Le mouvement transnational des « Indignés » en est un autre exemple. La rue est devenue le lieu privilégié de l'expression citoyenne. La côte des politiciens, telle que révélée par les sondages d'opinion, n'a jamais été aussi basse partout dans les démocraties occidentales.
Souvenons nous : dans la Grèce antique, vers le VIè siècle avant Jésus Christ, les Athéniens créent la « démocratie directe » en permettant la discussion des lois par le peuple sur la place publique, sur « l'Agora ». A Athènes, toutes les décisions politiques étaient prises par la majorité simple dans des assemblées nombreuses jusqu'à plusieurs milliers de citoyens après un débat de quelques heures. C'était une démocratie d'assemblée et non pas parlementaire. Ainsi le rôle de la parole était très important, non
seulement pour discuter les lois, mais aussi au tribunal pour se défendre. Tout devait être publié, oralement ou par écrit. Les assemblées n'étaient pas seulement des organes de décision, mais un forum où un grand nombre de questions étaient portées à la connaissance du plus grand nombre possible de citoyens. Quand les travaux étaient terminés, les discussion se poursuivait à l'Agora et dans les boutiques populaires. l'Agora, édifiée au nord-ouest de l'Acropole, constituait le centre administratif, religieux et commercial de la cité. La démocratie athénienne était aussi caractérisée par une absence de parti politique.
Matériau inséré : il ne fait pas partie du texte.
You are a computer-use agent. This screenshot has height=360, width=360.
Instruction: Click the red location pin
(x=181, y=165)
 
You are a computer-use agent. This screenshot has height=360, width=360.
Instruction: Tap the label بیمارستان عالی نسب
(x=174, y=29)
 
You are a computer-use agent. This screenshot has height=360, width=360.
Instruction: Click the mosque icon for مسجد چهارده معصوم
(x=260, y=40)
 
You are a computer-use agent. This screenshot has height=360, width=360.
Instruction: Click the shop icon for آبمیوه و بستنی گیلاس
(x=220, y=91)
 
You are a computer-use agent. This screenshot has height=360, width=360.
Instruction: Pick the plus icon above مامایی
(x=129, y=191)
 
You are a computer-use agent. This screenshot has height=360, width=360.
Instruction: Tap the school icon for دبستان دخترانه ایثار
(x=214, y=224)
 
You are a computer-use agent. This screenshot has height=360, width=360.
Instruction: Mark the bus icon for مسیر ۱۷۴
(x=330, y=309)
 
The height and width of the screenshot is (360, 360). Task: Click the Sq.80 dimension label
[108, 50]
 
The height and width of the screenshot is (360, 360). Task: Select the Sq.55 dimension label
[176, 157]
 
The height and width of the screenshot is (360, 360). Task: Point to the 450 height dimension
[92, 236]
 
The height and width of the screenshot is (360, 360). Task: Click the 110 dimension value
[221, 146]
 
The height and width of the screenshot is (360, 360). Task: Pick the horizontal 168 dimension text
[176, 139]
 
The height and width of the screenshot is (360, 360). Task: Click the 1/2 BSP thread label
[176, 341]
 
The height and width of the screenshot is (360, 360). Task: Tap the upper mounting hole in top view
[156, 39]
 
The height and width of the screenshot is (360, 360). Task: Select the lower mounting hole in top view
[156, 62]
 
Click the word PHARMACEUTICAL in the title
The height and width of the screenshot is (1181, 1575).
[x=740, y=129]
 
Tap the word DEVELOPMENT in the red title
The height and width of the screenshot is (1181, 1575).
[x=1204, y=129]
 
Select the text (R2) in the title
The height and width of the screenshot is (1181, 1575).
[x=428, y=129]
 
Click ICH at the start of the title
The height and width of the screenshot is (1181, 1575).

Imaginons : si demain les responsables politiques faisaient preuve de maturité en acceptant, sans la réprimer dans le sang (comme on peut le voir aujourd'hui, par exemple, en Syrie), l'expression politique des citoyens par des rassemblements de masse dans l'espace public, n'aurions nous pas retrouvé là une forme de démocratie directe ? Cette « nouvelle démocratie » pourrait d'ailleurs, avec profit, être accompagnée de la fin des privilèges exorbitants accordés aujourd'hui aux responsables politiques. En d'autres termes, les politiciens actuels seront-ils assez mûrs pour accepter de perdre une grande partie de leur pouvoir et des avantages qui s'en suivent pour redonner la parole au peuple? Ils peuvent, c'est sûr, se détourner de cette perspective et poursuivre sur la lignée actuelle mais alors, ils prendront le risque d'une remise en cause brutale de leurs prérogatives... Peut-être que nous aurions là un moyen de redonner confiance aux citoyens tout en régénérant la vie politique en lui insufflant un nouveau dynamisme puisé directement à la source du peuple.